Task instructions:
Run through the records and, wherever a line holds the word "filter", return that line.

Data for analysis:
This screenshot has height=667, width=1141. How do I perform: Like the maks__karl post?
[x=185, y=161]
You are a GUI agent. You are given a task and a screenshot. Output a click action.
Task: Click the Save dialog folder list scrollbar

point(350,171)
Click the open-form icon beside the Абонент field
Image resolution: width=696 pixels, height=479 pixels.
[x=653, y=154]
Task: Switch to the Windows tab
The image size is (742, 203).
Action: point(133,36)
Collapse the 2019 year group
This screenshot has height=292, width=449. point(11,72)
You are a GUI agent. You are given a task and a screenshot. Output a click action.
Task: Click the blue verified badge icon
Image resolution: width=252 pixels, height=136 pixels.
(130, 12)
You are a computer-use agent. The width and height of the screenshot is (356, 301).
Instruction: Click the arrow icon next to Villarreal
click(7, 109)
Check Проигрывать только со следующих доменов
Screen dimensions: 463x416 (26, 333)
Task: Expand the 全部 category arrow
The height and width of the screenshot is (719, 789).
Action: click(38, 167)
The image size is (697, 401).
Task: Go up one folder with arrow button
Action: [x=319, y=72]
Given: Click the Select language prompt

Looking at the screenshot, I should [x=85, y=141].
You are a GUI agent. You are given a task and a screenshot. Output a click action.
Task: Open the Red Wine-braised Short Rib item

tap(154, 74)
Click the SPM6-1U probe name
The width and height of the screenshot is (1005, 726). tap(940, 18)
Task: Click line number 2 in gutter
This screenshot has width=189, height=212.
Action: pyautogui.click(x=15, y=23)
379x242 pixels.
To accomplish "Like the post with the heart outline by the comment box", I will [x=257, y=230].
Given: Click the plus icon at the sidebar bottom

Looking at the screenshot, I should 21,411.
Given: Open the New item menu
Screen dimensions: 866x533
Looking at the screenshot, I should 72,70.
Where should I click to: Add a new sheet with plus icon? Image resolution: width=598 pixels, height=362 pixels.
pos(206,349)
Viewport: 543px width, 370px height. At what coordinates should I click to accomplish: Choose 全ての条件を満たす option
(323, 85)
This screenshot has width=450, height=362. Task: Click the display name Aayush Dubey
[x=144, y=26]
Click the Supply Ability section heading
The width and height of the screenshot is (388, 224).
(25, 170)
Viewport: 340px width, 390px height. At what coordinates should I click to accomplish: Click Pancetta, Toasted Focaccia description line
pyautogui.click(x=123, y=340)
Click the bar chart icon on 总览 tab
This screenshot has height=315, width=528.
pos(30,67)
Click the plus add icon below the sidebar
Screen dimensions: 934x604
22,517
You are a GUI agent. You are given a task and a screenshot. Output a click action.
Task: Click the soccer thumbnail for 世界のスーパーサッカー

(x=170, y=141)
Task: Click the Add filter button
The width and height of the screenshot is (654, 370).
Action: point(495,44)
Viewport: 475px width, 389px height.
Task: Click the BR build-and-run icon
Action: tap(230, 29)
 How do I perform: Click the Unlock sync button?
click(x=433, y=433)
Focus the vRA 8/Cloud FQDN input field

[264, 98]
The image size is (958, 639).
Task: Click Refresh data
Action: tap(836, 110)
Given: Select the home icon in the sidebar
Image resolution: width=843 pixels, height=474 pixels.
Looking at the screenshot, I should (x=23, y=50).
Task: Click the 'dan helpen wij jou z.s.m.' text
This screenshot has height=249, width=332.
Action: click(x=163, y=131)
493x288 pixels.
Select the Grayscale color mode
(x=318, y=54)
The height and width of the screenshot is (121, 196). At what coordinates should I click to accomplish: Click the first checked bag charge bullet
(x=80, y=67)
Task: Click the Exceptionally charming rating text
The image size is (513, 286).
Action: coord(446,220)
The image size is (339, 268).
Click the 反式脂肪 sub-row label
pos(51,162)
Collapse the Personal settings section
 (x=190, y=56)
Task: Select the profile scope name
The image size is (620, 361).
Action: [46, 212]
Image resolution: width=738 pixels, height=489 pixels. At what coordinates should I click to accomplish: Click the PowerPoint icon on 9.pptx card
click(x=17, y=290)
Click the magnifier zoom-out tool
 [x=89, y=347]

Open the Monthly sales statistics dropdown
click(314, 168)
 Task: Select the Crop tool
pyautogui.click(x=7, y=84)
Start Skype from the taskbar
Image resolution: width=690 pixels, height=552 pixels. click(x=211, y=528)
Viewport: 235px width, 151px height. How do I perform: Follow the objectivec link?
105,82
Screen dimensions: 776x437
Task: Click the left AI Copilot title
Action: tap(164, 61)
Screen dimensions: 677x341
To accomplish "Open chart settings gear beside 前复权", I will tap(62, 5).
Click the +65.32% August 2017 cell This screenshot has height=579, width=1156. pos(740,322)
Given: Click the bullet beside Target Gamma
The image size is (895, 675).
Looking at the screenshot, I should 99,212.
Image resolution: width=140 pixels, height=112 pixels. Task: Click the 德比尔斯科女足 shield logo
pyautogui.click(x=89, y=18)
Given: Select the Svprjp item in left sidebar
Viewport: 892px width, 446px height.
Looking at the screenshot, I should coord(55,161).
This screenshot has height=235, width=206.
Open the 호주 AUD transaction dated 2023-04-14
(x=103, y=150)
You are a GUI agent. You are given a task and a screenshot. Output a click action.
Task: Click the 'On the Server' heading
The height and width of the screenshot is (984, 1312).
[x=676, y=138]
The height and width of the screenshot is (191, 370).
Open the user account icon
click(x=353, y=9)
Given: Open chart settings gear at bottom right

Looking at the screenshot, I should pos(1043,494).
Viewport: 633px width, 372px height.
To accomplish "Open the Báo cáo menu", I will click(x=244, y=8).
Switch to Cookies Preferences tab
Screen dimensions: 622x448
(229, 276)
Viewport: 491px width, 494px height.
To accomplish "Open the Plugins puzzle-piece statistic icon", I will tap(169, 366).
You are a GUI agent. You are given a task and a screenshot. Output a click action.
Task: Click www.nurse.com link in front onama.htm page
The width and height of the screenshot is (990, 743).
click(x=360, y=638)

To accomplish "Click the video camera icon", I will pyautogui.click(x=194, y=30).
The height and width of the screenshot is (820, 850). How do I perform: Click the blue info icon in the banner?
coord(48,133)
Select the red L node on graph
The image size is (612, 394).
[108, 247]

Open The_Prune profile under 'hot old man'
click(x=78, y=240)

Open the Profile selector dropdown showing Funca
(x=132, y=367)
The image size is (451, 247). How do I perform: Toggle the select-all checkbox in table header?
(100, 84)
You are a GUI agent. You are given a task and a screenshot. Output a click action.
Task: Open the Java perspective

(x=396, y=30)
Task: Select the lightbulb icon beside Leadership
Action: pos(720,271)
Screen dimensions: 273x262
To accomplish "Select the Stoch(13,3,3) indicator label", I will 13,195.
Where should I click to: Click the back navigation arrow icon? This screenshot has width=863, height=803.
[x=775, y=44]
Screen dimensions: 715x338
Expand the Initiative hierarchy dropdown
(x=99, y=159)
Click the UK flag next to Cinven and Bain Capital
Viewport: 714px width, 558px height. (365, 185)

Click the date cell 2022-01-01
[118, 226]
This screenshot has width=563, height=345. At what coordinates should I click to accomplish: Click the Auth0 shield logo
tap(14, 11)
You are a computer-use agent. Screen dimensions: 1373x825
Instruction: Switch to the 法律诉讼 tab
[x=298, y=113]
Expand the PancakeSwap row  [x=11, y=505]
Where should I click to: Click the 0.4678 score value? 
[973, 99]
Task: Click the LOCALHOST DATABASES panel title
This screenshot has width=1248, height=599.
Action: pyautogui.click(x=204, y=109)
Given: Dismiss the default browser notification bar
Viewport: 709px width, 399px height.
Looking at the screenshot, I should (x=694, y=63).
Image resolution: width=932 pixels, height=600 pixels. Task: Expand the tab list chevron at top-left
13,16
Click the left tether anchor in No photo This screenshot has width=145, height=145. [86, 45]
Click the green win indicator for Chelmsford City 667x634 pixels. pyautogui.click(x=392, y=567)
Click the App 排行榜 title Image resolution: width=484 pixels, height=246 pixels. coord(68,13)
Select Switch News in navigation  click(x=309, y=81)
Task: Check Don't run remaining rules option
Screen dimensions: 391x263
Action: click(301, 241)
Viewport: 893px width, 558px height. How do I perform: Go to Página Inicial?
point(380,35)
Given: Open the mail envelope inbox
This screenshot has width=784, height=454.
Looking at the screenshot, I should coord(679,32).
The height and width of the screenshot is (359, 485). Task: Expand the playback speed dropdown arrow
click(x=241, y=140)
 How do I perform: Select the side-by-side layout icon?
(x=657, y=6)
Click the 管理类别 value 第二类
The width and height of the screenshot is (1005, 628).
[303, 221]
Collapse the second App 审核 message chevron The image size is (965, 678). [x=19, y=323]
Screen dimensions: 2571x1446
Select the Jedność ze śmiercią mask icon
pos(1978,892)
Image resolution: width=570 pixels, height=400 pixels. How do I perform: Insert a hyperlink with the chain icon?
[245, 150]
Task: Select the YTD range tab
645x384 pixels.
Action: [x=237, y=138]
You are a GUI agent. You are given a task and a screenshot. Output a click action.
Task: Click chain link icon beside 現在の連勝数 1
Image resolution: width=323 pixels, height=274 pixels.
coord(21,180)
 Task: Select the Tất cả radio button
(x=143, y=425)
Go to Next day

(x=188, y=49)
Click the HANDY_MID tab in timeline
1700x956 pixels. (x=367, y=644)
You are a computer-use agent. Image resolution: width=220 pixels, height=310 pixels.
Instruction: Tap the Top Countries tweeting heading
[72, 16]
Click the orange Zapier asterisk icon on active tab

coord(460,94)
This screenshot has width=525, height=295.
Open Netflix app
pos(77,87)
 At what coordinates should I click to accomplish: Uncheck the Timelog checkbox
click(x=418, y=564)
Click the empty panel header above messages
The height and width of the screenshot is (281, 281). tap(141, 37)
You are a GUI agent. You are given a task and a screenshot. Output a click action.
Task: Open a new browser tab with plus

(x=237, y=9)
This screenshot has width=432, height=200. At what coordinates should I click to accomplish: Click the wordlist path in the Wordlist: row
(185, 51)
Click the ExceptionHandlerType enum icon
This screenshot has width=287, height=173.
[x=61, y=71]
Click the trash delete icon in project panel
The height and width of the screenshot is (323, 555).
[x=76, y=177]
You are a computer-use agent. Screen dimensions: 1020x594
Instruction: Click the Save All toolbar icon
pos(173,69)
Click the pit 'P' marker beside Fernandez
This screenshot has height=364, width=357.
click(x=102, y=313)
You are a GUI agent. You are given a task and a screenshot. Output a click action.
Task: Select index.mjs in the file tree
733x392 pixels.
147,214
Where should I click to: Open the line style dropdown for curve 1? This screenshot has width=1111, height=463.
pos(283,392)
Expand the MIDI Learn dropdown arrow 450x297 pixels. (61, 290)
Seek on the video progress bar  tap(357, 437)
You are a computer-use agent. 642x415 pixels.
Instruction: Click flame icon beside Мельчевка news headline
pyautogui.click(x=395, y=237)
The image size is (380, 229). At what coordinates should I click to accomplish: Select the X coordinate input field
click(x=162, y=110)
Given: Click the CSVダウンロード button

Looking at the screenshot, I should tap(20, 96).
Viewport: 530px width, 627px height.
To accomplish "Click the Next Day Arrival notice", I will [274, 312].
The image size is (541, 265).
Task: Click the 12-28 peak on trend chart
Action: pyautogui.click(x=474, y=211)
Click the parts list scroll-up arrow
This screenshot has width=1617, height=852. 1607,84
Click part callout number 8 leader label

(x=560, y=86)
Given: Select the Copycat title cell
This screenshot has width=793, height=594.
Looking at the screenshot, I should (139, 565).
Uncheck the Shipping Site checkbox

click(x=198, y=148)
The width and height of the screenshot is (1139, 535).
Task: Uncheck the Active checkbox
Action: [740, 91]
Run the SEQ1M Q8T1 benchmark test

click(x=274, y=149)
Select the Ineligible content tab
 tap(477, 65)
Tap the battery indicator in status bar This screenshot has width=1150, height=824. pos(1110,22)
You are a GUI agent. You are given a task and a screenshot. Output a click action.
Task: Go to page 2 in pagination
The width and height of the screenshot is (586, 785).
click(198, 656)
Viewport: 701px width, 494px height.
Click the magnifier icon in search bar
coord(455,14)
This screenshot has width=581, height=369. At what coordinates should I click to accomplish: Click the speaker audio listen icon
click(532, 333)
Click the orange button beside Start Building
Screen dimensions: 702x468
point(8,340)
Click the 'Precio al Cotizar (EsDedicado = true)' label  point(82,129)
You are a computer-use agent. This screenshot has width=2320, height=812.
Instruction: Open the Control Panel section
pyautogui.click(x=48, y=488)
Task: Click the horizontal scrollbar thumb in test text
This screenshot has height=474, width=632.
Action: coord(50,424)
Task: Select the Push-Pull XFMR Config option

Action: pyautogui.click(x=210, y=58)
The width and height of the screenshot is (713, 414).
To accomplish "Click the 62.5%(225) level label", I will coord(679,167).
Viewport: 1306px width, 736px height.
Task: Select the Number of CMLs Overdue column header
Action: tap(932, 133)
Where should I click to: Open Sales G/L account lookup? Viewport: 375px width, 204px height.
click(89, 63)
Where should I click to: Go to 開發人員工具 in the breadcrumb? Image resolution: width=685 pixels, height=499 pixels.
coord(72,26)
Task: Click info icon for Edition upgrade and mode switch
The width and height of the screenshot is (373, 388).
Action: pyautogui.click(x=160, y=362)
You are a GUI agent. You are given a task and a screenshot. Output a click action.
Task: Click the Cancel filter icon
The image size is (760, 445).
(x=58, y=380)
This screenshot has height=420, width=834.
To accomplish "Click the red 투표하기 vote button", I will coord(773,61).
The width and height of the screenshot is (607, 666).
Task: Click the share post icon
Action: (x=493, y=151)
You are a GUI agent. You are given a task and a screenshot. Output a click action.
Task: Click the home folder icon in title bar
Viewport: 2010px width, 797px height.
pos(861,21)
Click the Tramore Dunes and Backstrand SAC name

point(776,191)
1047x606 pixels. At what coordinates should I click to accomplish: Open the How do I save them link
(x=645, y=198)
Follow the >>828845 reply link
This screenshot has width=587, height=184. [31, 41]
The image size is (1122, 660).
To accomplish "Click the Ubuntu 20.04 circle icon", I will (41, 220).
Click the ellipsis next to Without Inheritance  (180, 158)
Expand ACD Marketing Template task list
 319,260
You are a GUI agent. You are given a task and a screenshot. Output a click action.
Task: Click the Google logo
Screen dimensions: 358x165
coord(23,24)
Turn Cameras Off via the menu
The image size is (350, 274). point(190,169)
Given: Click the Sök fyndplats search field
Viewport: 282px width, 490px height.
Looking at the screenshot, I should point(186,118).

Answer section:
Task: Click the Add filter button
Task: Click the Cancel filter icon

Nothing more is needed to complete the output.